[QUESTION] Arabic model not recognizing words
I've been using several of the Stanza models for POS tagging in other languages (English, Spanish, Mandarin, German, Japanese) and these all seem to work great. But with the Arabic model ('ar'), I'm getting "X" for every POS tag, with the transcripts that I'm currently using. I'm not sure if this is an issue with Stanza itself, or if it is with the formatting of the transcripts, or how I'm reading in the data.
Here is what I am doing:
nlp = stanza.Pipeline("ar")
file = 4023.txt
transcript_raw = pd.read_csv(file,sep="\t", encoding="utf-8")
concat_sentences = []
for row in transcript_raw.iterrows():
if str(row[1][0]).startswith("***"):
if concat_sentences:
utterance = " ".join(concat_sentences)
concat_sentences = []
else:
concat_sentences.append(row[1][0])
break
nlp_out = nlp(concat_sentences[0])
Note that the break at the end is just to get an example case here.
Does anyone have any idea what is going wrong here? I've also tried running arabic_reshaper.reshape on the string first, but this does not resolve the issue. The head and deprel attributes do seem to be present, so I was wondering if this was specifically an issue with POS tagging, but it seems others have been able to successfully use this pipeline.
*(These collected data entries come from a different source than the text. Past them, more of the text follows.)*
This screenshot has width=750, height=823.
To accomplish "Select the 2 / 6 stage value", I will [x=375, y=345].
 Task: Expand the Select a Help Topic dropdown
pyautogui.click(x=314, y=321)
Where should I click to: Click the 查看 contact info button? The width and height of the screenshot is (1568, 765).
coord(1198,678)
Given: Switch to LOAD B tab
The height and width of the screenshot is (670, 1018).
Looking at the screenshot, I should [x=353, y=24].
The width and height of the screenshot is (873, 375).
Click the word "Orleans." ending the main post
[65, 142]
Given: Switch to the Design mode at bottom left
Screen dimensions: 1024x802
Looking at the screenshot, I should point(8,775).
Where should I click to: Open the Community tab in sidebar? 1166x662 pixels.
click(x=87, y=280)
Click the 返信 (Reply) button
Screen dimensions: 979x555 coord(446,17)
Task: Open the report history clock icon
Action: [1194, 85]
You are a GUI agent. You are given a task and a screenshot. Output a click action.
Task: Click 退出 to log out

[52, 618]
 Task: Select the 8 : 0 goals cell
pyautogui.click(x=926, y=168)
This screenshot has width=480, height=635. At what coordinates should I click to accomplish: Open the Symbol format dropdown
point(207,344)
The transcript that I'm using comes from the CALLHOME corpus, and I've attached an example file, to be used in the code snippet above. 4023.txt
For reference, here is what we trained on:
https://github.com/UniversalDependencies/UD_Arabic-PADT
Let's start from some random sentence in the text file you sent
ﺍﻧﺍ ﺳﻣﻋﺗ ؛ﻣﻫﺍ ﻛﺍﻧﺗ ﺑﺗﺣﻛﻯ ؛ﻟﺷﻳﺭﻳﻧ ﻭ ؛ﺷﻓﻳﻋﺓ ﻭ ﻣﺍﻋﺭﻓﺷ ﻣﻳﻧ ﻭ ﻫﻣ ﻗﺍﻟﻭﺍ_ﻟﻯ
The first character looks a lot like ا from a sentence in the PADT training data such as
برلين 15-7 (اف ب) - افادت صحيفة الاحد الالمانية "ويلت ام سونتاغ" في عددها الصادر غدا، ان المستشار غيرهارد شرودر يرفض حصول المجموعة ميركية "جنرال ديناميكس" على رخصة لتصنيع الدبابة الالمانية "ليوبارد 2" عبر شراء المجموعة الحكومية الاسبانية للاسلحة "سانتا بربارة".ة".
but watch what happens when I do this:
ord(text[0]) # this was your sentence
65165
ord(text[0]) # this is from the training data
1575
Looking that up:
https://www.utf8icons.com/character/1575/arabic-letter-alef https://www.utf8icons.com/character/65165/arabic-letter-alef-isolated-form
The next letter in the random bit of text I grabbed is
https://www.utf8icons.com/character/65255/arabic-letter-noon-initial-form
So it looks like the text is composed of real Arabic letters, but the important thing here is that they don't show up anywhere in the training data, which means the models won't recognize them whatsoever. The letter "noon" (normally written "nun"?) that shows up in our training data is
https://www.utf8icons.com/character/1606/arabic-letter-noon
Is there some way to unify these to a canonical version, or perhaps the version used in the training set?
A brief look at arabic_reshaper makes it look like it turns "no form" text into having the proper form. So basically we would need to either
- convert all of Arabic PADT using arabic_reshaper, then train models using both the "no form" and the proper form text so that we can handle either writing style
- somehow inverse the arabic_reshaper operation to use the current models
Perhaps the easiest thing to do would be to put everything through an unshaper such as in this Stack Overflow question:
https://stackoverflow.com/questions/33718144/do-arabic-characters-have-different-unicode-code-points-based-on-position-in-str
It's not perfect, but if I start from the SHAPING map described in that Stack Overflow post, reverse it
>>> unshape = {}
>>> for x in SHAPING:
... for y in SHAPING[x]:
... unshape[y] = x
...
then use it to map the text
text2 = "".join([unshape.get(x, x) for x in text])
the POS tagger at least tags most of the words with something intelligible instead of X
This issue has been automatically marked as stale because it has not had recent activity. It will be closed if no further activity occurs. Thank you for your contributions.
Is this something you think should be a default behavior of the Arabic pipeline? I have close to zero Arabic knowledge and cannot comment on how frequently this kind of text shows up in everyday NLP usage.
This issue has been automatically marked as stale because it has not had recent activity. It will be closed if no further activity occurs. Thank you for your contributions.
This issue has been automatically closed due to inactivity.